[[ Excerpted passage open ]]

Establishing short-term occupational exposure limits (STELs) for sensory irritants using predictive and in silico respiratory rate depression (RD50) models.

Sensory irritation is a health endpoint that serves as the critical effect basis for many occupational exposure limits (OELs). Schaper 1993 described a significant relationship with high correlation between the measured exposure concentration producing a 50% respiratory rate decrease (RD₅₀) in a standard rodent assay and the American Conference of Governmental Industrial Hygienists (ACGIH®) Threshold Limit Values (TLVs®) as time-weighted averages (TWAs) for airborne chemical irritants. The results demonstrated the potential use of the RD₅₀ values for deriving full-shift TWA OELs protective of irritant responses. However, there remains a need to develop a similar predictive model for deriving workplace short-term exposure limits (STELs) for sensory irritants. The aim of our study was to establish a model capable of correlating the relationship between RD₅₀ values and published STELs to prospectively derive short-term exposure OELs for sensory irritants. A National Toxicology Program (NTP) database that included chemicals with both an RD₅₀ and established STELs was used to fit several linear regression models. A strong correlation between RD₅₀s and STELs was identified, with a predictive equation of ln (STEL) (ppm) = 0.86 * ln (RD₅₀) (ppm) - 2.42 and an R² value of 0.75. This model supports the use of RD₅₀s to derive STELs for chemicals without existing exposure recommendations. Further, for data-poor sensory irritants, predicted RD₅₀ values from in silico quantitative structure activity relationship (QSAR) models can be used to derive STELs. Hence, in silico methods and statistical modeling can present a path forward for establishing reliable OELs and improving worker safety and health.

[[ Excerpted passage closed ]]

- Problem 1 -
List every abbreviation that the abstract defines in parentheses.
- Problem 2 -
Restate the part of the abstract that opens with the words containing "Establishing short-term occupational" and closes with "depression (RD50) models.", renaming "sensory irritants" to "airborne irritants" throughout.
The data that come next are from a separate source and are not related to the abstract.

[[ Provided data open ]]

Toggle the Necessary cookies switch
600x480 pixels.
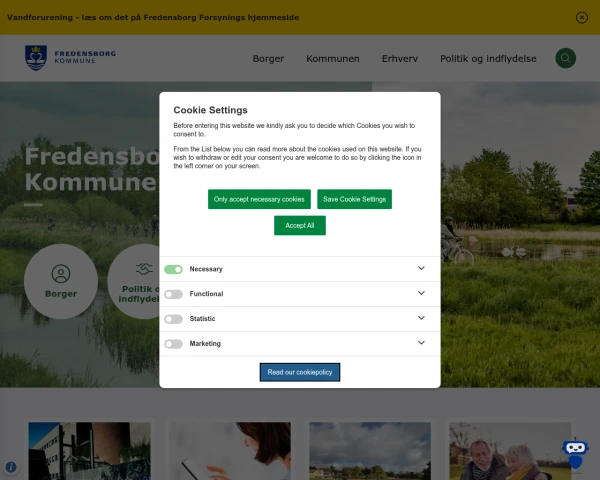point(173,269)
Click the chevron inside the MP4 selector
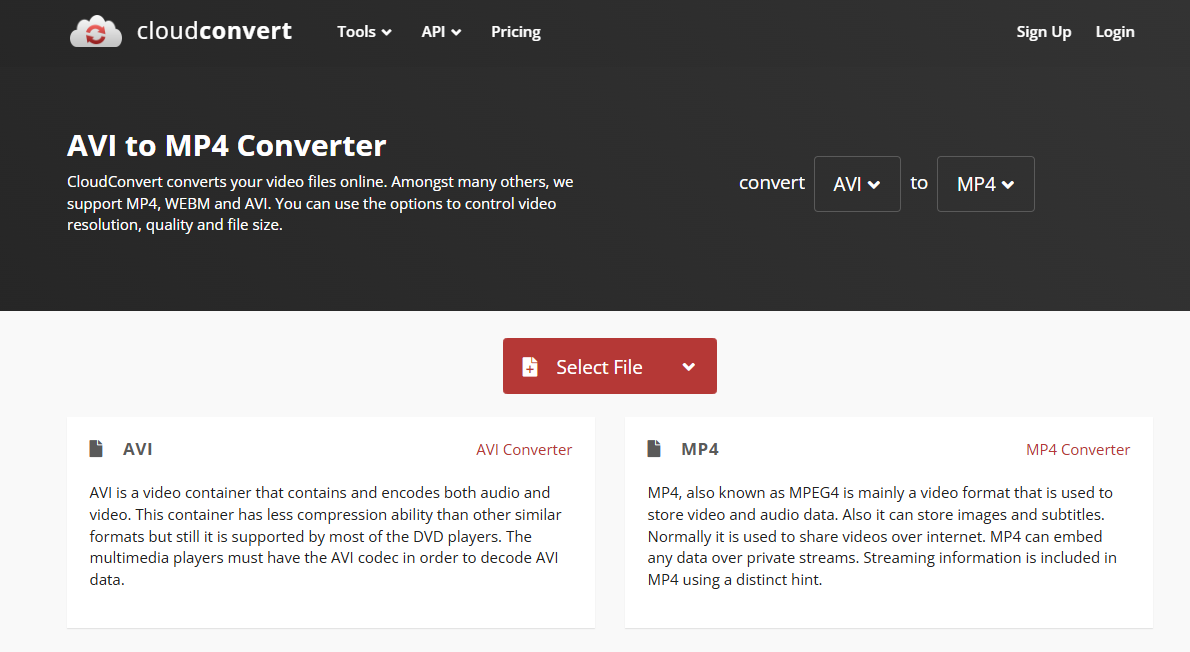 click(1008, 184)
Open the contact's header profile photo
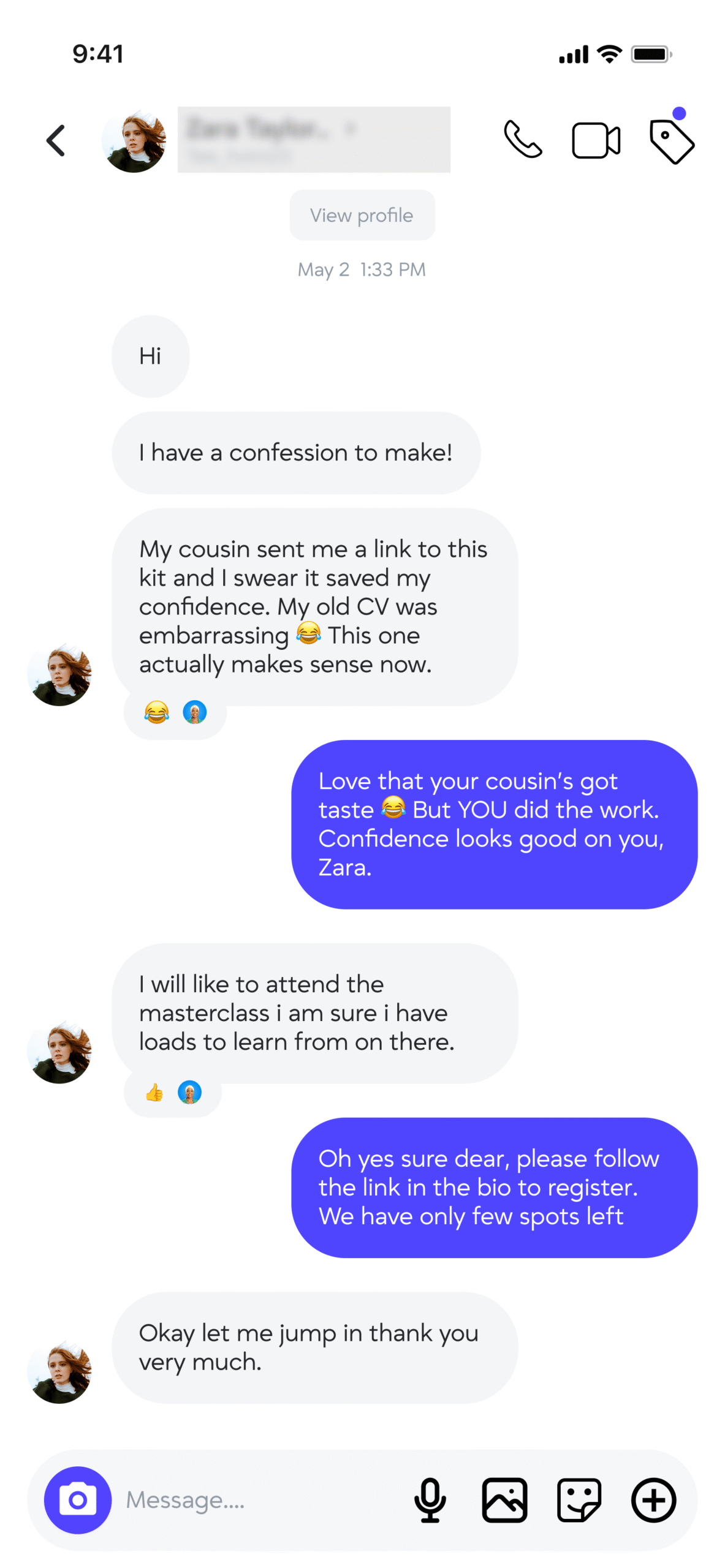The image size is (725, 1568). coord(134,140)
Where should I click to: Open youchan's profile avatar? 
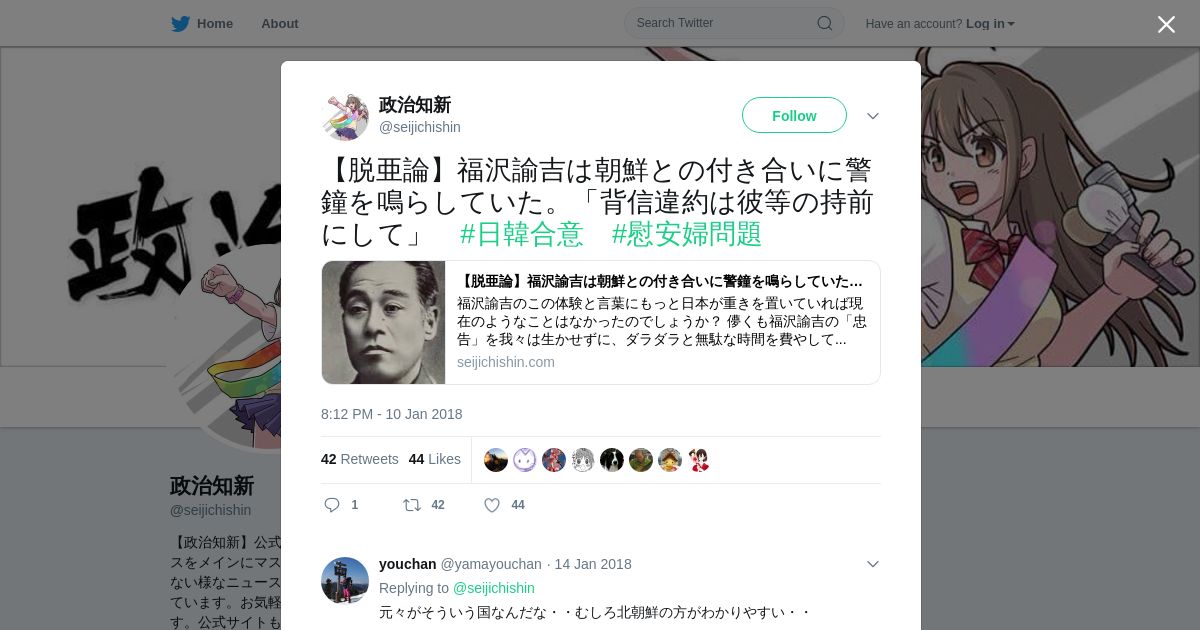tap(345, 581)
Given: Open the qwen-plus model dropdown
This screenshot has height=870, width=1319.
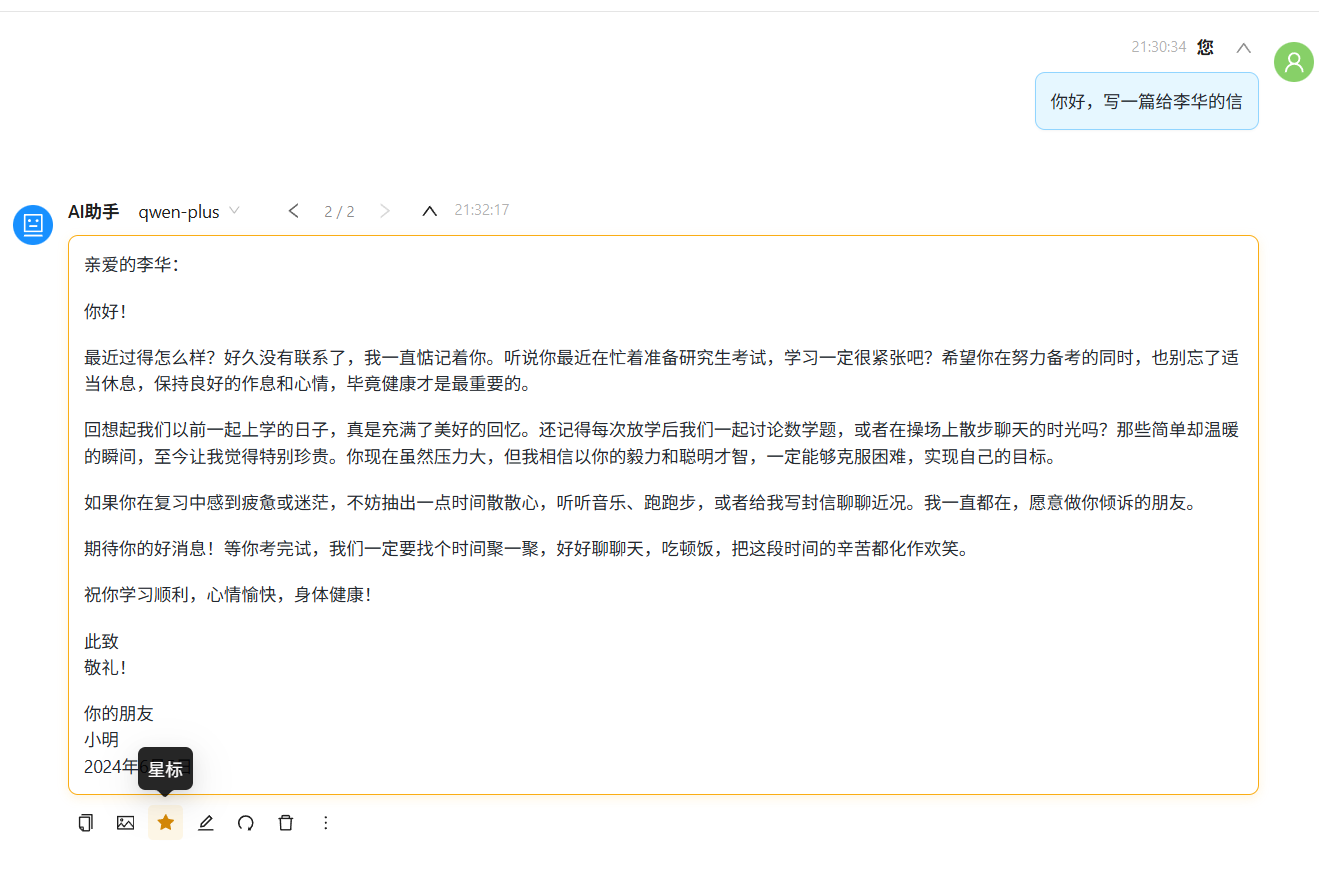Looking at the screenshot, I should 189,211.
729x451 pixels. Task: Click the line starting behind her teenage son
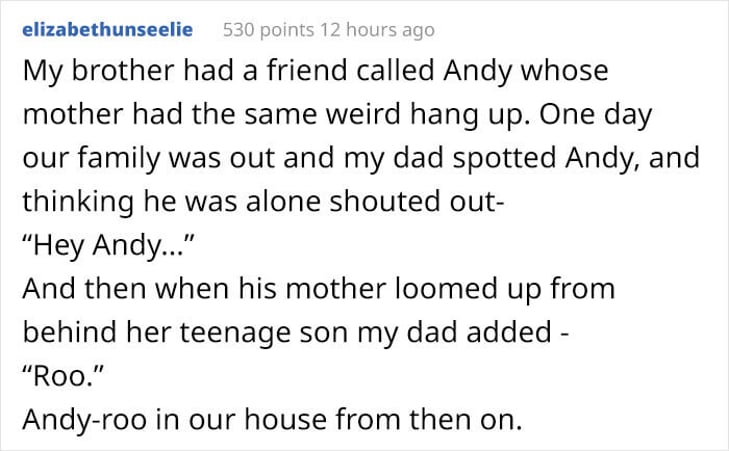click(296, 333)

[[ Provided data closed ]]

- Answer space 1 -
STELs, RD50, OELs, ACGIH, TLVs, TWAs, NTP, QSAR

- Answer space 2 -
Establishing short-term occupational exposure limits (STELs) for airborne irritants using predictive and in silico respiratory rate depression (RD50) models.